In case you forgot just how dumb the man is, where are a couple of quote “reminders” up front:

" Fox News as the only thing keeping the United States from becoming Cuba."….Or…."Hey guys, everybody attack him. He may shoot me, but he can’t get us all,'"…..or…."Obamacare is really I think the worst thing that has happened in this nation since slavery." And “First of all, we have to understand how the Constitution works. The president is required to carry out the laws of the land, the laws of the land come from the legislative branch. So, if the legislative branch creates a law or changes a law, the executive branch has a responsibility to carry it out. It doesn’t say they have the responsibility to carry out a judicial law. And that’s something we need to talk about.” (No, Ben, YOU need to understand how the Constitution works!)

Here’s my all-time Carson fave:

        “The pledge of allegiance to our flag says we are one nation under God. Many courtrooms in the land on the wall it says, ‘In God We Trust.’ Every coin in our pocket, every bill in our wallet says, ‘In God We Trust.’ So, if it’s in our founding documents, it’s in our pledges, in our courts and it’s on our money, but we’re not supposed to talk about it, what in the world is that? In medicine it’s called schizophrenia and I, for one, am simply not willing to kick God to the curb.”

        Sounds good, doesn't it? Sort of like “Hot Fudge Sundae.” Say it fast enough and you might almost think Carson knows some shit. Relax, he doesn’t even suspect all that much. The problem is that both Ben Carson's statements and the implications thereof are egregiously incorrect.   Where to begin?

        First and foremost, our pledge of allegiance wasn’t written until 1892, when all the “founders” were long dead. If a national pledge of allegiance was even moderately important, I’ll bet the writing team of Hamilton and Madison could have written a hum-dinger to include in the Constitution…. but they didn’t, did they?
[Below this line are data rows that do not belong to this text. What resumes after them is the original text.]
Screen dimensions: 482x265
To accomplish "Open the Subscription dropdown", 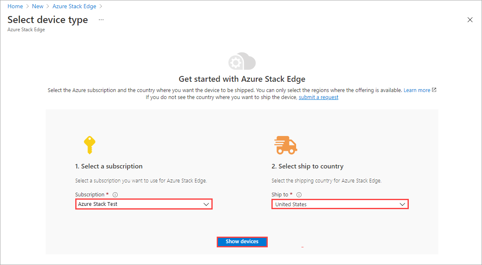I will [x=144, y=204].
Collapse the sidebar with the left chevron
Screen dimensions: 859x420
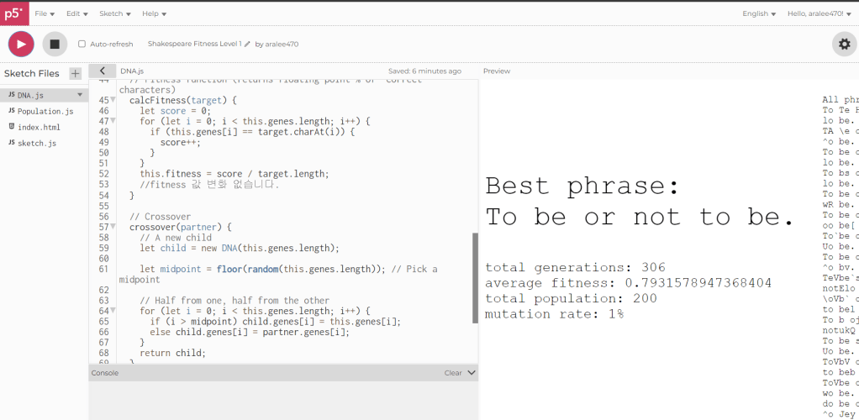point(102,71)
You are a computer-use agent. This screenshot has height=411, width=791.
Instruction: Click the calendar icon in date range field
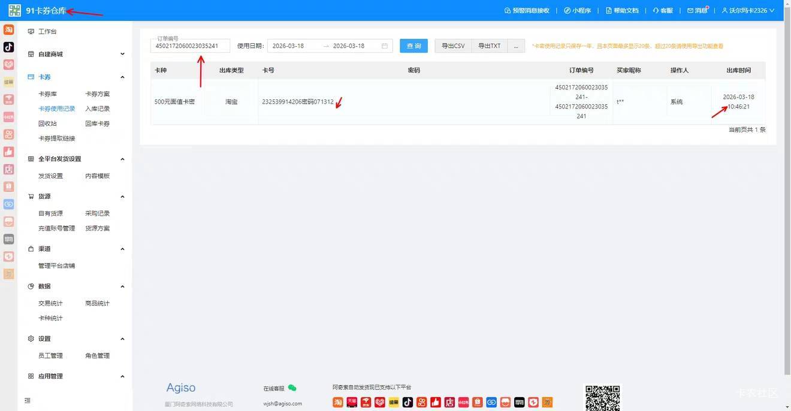384,46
Actually, it came from the pen of a Socialist (gasp) Baptist minister, Francis Bellamy.

        The words “under God” weren’t added until 1954. So, neither our pledge nor the words “under God” have anything to do with our Founding Fathers, documents, or the values on which this nation was founded.  In fact, 104 years lapsed between the Constitution's adoption and the Pledge of Allegiance. Another 62 years passed before in a flurry of McCarthy fueled jingoism, we added "Under God."   As far as “In God We Trust” being on our currency, that didn’t happen until 1864. Again, 77 years after our nation had already been founded. And, again, after the founders were long dead. As far as our nation’s motto becoming “In God We Trust,” that didn’t happen until 1956, again during the Cold War as some kind of asinine knee jerk response to “Godless” Communism. Once again, this was a move that had nothing to do with our Founding Fathers or the creation of this nation.

        For folks like the Carsons, Pences, etc., it is insufficient for us to allow them the freedom to worship the cosmic muffin of their choice. We must, as one, bend over backward, say "Ahh", and swallow it too.